This is an appeal against the whole judgment of the High Court which was handed down on 10 April 2019. The gripe of the appellant is that the court a quo dismissed its claim and granted an order in favour of the respondent's counter-claim.
BACKGROUND FACTS
The facts of the matter which have a bearing on the dispute may be summarised in the following manner:
The appellant is a private limited company duly registered in accordance with the laws of Zimbabwe. The respondent is a private individual and resides at 12 Le Roux Drive, Hillside, Harare.
On 19 July 2017, the appellant issued summons against the respondent and sought an order in the following terms:
“(a) Ejectment forthwith of the defendant and all those claiming occupation through him from the property at Number 12 Le Roux Drive, Hillside, Harare.
(b) Payment of damages in the sum of US$58,000 to plaintiff;
(c) Payment of holding over damages in the amount of US$700 per month calculated from the 01st June 2017 to date of eviction;
(d) Costs of suit on the higher scale of legal practitioner and client.”
The basis of the claim followed a purported breach of contract by the respondent.
In its declaration to the summons, the appellant averred, that, sometime in September 2009, the parties entered into a verbal agreement for the sale and purchase of a portion of immovable property known as Number 12 Le Roux Drive, Harare ('the property'). The sale was facilitated by an estate agents company known as Property Plus Realtors (Private) Limited which was acting on behalf of the appellant.

Problem 1: Arrange the rows as a numbered list, starting with the first row and going on through the line with "I will coord(609,281).", leaving out any blank lines.

Rows contained in a dataset:
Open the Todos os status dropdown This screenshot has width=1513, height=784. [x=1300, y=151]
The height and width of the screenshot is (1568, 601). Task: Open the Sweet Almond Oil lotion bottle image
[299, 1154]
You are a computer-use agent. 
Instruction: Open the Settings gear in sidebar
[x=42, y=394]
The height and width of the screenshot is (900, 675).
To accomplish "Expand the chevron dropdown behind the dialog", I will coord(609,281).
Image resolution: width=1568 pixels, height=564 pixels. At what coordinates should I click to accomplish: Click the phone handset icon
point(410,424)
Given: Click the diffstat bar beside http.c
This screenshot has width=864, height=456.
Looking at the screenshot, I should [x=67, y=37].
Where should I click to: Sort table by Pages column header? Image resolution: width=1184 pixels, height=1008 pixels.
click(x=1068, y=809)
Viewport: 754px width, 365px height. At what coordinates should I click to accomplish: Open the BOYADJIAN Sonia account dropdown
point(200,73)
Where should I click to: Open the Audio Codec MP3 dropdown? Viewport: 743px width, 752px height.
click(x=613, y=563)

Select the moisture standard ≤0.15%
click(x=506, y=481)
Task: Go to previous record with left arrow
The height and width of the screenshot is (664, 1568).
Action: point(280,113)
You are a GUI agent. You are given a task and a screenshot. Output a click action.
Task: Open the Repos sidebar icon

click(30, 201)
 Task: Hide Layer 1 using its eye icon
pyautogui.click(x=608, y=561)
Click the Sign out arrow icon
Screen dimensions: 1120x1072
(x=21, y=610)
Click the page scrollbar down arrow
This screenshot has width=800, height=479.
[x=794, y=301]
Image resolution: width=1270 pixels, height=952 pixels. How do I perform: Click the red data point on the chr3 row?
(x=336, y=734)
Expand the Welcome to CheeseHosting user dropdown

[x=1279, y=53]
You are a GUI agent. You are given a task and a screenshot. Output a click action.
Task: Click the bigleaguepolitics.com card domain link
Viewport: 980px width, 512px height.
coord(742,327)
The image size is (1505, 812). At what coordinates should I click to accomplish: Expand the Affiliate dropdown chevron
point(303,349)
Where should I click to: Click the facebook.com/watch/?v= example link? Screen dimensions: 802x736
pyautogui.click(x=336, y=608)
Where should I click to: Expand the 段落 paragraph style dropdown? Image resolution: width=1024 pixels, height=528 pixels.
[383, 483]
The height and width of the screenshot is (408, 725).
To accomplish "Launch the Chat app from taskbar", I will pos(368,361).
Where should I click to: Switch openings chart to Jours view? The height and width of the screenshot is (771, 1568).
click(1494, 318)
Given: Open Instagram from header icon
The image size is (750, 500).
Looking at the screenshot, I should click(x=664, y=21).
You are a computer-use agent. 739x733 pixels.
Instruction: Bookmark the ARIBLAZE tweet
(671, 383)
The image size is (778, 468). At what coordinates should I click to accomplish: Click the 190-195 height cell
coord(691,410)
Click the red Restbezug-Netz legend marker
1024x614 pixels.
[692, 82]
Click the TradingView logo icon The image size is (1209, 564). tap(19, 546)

Problem 2: From the court judgment excerpt, set down the passage starting with "(b) Payment of" and going on through "of the appellant.".

Complete answer 1:
1. Open the Todos os status dropdown This screenshot has width=1513, height=784. [x=1300, y=151]
2. The height and width of the screenshot is (1568, 601). Task: Open the Sweet Almond Oil lotion bottle image
3. [299, 1154]
4. You are a computer-use agent. 
5. Instruction: Open the Settings gear in sidebar
6. [x=42, y=394]
7. The height and width of the screenshot is (900, 675).
8. To accomplish "Expand the chevron dropdown behind the dialog", I will coord(609,281).

Complete answer 2:
(b) Payment of damages in the sum of US$58,000 to plaintiff;
(c) Payment of holding over damages in the amount of US$700 per month calculated from the 01st June 2017 to date of eviction;
(d) Costs of suit on the higher scale of legal practitioner and client.”
The basis of the claim followed a purported breach of contract by the respondent.
In its declaration to the summons, the appellant averred, that, sometime in September 2009, the parties entered into a verbal agreement for the sale and purchase of a portion of immovable property known as Number 12 Le Roux Drive, Harare ('the property'). The sale was facilitated by an estate agents company known as Property Plus Realtors (Private) Limited which was acting on behalf of the appellant.